> _Jobs_:
a) In the discussion thread about World War II below, which website is named as also hosting some of the cartoons?
b) Pick up the discussion thread about World War II below from its last sentence and continue it.

> _Extracted text_:
I can do you one better, I would not have sacrificed them. I slander no one but those who betrayed American interests in favor of an unpopular war. Every action affects the future, and there is nothing dishonorable about my position. I mourn the dead soldiers more than you I would wager, since I would rather they had not died.
posted by thirteen at 6:41 PM on July 31, 2003


Jesus, let's not argue about fucking world war II.

Let's argue about how bad a cartoonist Dr. Seuss is when he's not making up goofy words.
posted by Hildago at 6:43 PM on July 31, 2003




Oh gosh, maybe we should like lock all the japs up or something!?
posted by delmoi at 9:57 PM on July 31, 2003


ilsa: Without the American's chopping up the rear, the Japanese would have had time to consolidate their gains before moving on. With America pressuring them, they needed to get enough land to get enough raw materials and oil to keep going.
posted by delmoi at 10:04 PM on July 31, 2003


Amazing! What about the piles of dead Koreans and European Jews?
They matter less to me than the piles of dead Americans obviously.

So if I get your logic vis-a-vis your positions on WWII and GWII, dead Americans matter more than dead other people so long as the dead other people were not killed by Americans, then the dead other people matter more, is that about right? You know, just so I get it.
posted by Dreama at 10:56 PM on July 31, 2003


Yes indeed, that would have made it partly about oil.
posted by ilsa at 11:02 PM on July 31, 2003


This was all an obvious, yet deliberate cover.

It's common knowledge that he actively gave radio broadcasts on behalf of the government of Italy.

And don't forget his post war Norwegian splinter group participation either.

I also understood that he romanced the Tokyo Rose at the personal request of Hirohito himself. However, this may be hearsay.
posted by jazzkat11 at 11:14 PM on July 31, 2003


Good link. Some of these cartoons are also at marxists.org.

And, what Dreama said. The notion that some people are 'worth' more than others simply because of their nationality is profoundly offensive to me (as a non-American).
posted by plep at 1:59 AM on August 1, 2003


Hildago, can we please argue about WWII, if only because thirteen is a tit? I'm researching the Nazis just now, and it's pretty clear that thirteen's reasoning would have led to directly the opposite of what he desires. Isolationism is a crock of shit. And the Nazis, in their befuddled frenzy, pushed Japan into war with the US too early - the original plan was to polish off Russia and then turn to the US.

What would have happened to the US had it stayed out of WWII is exactly what happened to the Europe of appeasement. There was no way to avoid being attacked by Hitler, no giving in to his demands. And, had America not been supporting Britain, there's a good chance it would have fallen earlier - allowing free reign to finish Russia. Then a Nazi-dominated Europe would have turned its attentions to the US. That's not conjecture, there are minuted meetings of his plans to do just that.

What exactly annoys you, thirteen? There are no parallels with GWII here - there was a clear and obvious threat, and you'd already been attacked. The world was already upset about the time it had taken America to enter the war - if it was going to do it for selfless reasons it would have done so much earlier.

> _Data entries_:

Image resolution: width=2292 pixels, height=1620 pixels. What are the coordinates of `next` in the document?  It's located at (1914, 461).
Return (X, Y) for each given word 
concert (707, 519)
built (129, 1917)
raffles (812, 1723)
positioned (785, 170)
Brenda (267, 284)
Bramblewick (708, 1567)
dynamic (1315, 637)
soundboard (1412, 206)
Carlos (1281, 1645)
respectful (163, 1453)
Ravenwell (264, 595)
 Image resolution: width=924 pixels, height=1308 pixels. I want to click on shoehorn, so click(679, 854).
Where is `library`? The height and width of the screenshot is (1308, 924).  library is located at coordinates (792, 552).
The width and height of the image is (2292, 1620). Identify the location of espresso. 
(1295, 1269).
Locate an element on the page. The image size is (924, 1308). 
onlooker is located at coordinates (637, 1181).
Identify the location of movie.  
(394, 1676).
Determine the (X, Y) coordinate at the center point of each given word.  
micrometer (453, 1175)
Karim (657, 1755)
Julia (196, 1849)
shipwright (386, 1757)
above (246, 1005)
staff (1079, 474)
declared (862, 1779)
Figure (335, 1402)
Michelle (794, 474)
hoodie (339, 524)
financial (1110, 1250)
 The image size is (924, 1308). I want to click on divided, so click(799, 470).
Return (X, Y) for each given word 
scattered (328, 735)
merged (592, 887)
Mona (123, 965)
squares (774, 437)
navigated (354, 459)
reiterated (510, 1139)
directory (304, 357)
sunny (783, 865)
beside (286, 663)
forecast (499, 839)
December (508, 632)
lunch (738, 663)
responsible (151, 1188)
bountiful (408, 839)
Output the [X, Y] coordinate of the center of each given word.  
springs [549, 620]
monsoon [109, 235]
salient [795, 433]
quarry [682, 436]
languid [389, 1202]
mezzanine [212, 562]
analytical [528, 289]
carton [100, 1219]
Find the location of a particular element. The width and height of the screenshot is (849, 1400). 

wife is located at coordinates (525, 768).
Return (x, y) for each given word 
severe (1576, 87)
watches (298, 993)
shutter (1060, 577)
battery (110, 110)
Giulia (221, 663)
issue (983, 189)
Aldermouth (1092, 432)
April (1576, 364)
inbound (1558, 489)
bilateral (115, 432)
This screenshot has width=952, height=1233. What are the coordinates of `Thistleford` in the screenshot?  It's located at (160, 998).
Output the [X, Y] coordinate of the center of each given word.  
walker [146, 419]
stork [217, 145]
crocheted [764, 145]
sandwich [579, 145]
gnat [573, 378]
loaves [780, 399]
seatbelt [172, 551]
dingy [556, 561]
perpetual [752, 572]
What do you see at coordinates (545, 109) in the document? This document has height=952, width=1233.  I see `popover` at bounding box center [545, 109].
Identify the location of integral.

> _Answers per task_:
a) Marxists.org

b)
posted by bonaldi at 3:59 AM on August 1, 2003


Thirteen said "playing "what if" is silly. I believe the Axis never could have held Europe, and the Japanese were way over-extended"

Contradiction?
posted by prentiz at 5:47 AM on August 1, 2003


Thirteen is really the ghost of Jeanette Rankin. It's taking all her supernatural powers to be here and we're witnessing something special. Let her be.
posted by Mayor Curley at 6:48 AM on August 1, 2003


So if I get your logic vis-a-vis your positions on WWII and GWII, dead Americans matter more than dead other people so long as the dead other people were not killed by Americans, then the dead other people matter more, is that about right? You know, just so I get it.
I am thinking you do not get it. You are going to have to tell me who some of these dead people are.

The notion that some people are 'worth' more than others simply because of their nationality is profoundly offensive to me (as a non-American).
It has nothing to do with worth. Is an American life cheaper than yours that it should be spent to keep you alive? We cannot pick who will die, but we can protect our own. People are reading their own hysterical thoughts into my position.



Hildago, can we please argue about WWII, if only because thirteen is a tit? I'm researching the Nazis just now, and it's pretty clear that thirteen's reasoning would have led to directly the opposite of what he desires. Isolationism is a crock of shit. And the Nazis, in their befuddled frenzy, pushed Japan into war with the US too early - the original plan was to polish off Russia and then turn to the US.

And I am sure if I had any clue who you were I would be very crushed by your dismissal of my opinion. I am glad you are finally getting around to researching Nazis. Most people take more than an evening to create a parallel history. BTW, Britan never fell, go back and read some more.

Please site the source on the Nazis pushing Japan to attack, I really wanna read that one. My understanding was that Hitler declared war on the US, to encourage Japan to open a second front on the Russian war which was going badly. You would think that he would have been pushing them to attack Russia.


What exactly annoys you, thirteen? There are no parallels with GWII here - there was a clear and obvious threat, and you'd already been attacked. The world was already upset about the time it had taken America to enter the war - if it was going to do it for selfless reasons it would have done so much earlier.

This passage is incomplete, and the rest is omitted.